Changing stroke rehab and research worldwide now.Time is Brain! trillions and trillions of neurons that DIE each day because there are NO effective hyperacute therapies besides tPA(only 12% effective). I have 523 posts on hyperacute therapy, enough for researchers to spend decades proving them out. These are my personal ideas and blog on stroke rehabilitation and stroke research. Do not attempt any of these without checking with your medical provider. Unless you join me in agitating, when you need these therapies they won't be there.

What this blog is for:

My blog is not to help survivors recover, it is to have the 10 million yearly stroke survivors light fires underneath their doctors, stroke hospitals and stroke researchers to get stroke solved. 100% recovery. The stroke medical world is completely failing at that goal, they don't even have it as a goal. Shortly after getting out of the hospital and getting NO information on the process or protocols of stroke rehabilitation and recovery I started searching on the internet and found that no other survivor received useful information.

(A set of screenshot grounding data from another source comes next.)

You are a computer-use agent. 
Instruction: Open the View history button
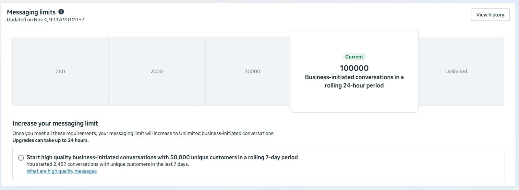490,15
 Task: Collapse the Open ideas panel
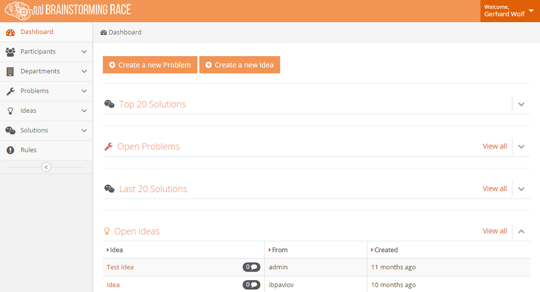(x=521, y=232)
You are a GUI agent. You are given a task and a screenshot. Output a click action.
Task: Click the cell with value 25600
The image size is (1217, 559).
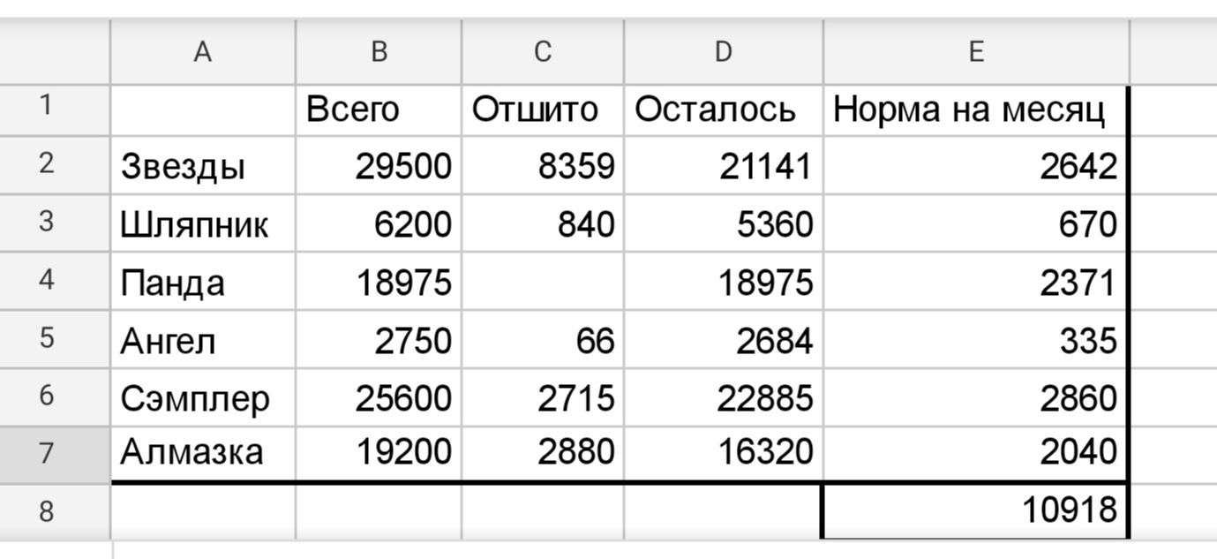point(379,398)
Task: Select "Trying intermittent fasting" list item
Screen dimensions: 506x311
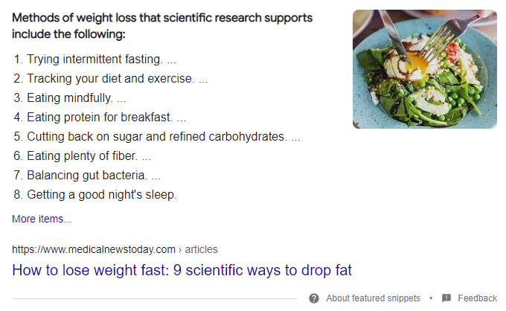Action: tap(94, 59)
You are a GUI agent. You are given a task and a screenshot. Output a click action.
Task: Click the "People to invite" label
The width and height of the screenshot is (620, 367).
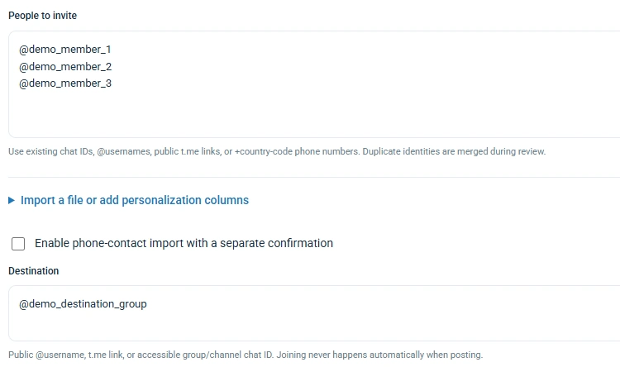pyautogui.click(x=43, y=16)
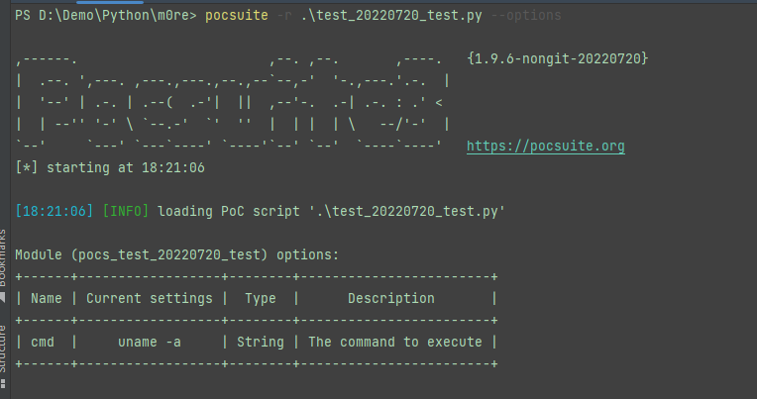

This is an attempt to cover all stroke rehabilitation information that should be readily available to survivors so they can talk with informed knowledge to their medical staff. It lays out what needs to be done to get stroke survivors closer to 100% recovery. It's quite disgusting that this information is not available from every stroke association and doctors group.

Friday, November 9, 2012

Development and evaluation of thymoquinone-encapsulated chitosan nanoparticles for nose-to-brain targeting: a pharmacoscintigraphic study

Doing it this way to deliver drugs to the brain makes so much sense that doctors will need to reject it.
http://www.dovepress.com/articles.php?article_id=11490
Abstract: Chitosan (CS) nanoparticles of thymoquinone (TQ) were prepared by the ionic gelation method and are characterized on the basis of surface morphology, in vitro or ex vivo release, dynamic light scattering, and X-ray diffractometry (XRD) studies. Dynamic laser light scattering and transmission electron microscopy confirmed the particle diameter was between 150 to 200 nm. The results showed that the particle size of the formulation was significantly affected by the drug:CS ratio, whereas it was least significantly affected by the tripolyphosphate:CS ratio. The entrapment efficiency and loading capacity of TQ was found to be 63.3% ± 3.5% and 31.23% ± 3.14%, respectively. The drug-entrapment efficiency and drug-loading capacity of the nanoparticles appears to be inversely proportional to the drug:CS ratio. An XRD study proves that TQ dispersed in the nanoparticles changes its form from crystalline to amorphous. This was further confirmed by differential scanning calorimetry thermography. The flat thermogram of the nanoparticle data indicated that TQ formed a molecular dispersion within the nanoparticles. Optimized nanoparticles were evaluated further with the help of scintigraphy imaging, which ascertains the uptake of drug into the brain. Based on maximum concentration, time-to-maximum concentration, area-under-curve over 24 hours, and elimination rate constant, intranasal TQ-loaded nanoparticles (TQ-NP1) proved more effective in brain targeting compared to intravenous and intranasal TQ solution. The high drug-targeting potential and efficiency demonstrates the significant role of the mucoadhesive properties of TQ-NP1.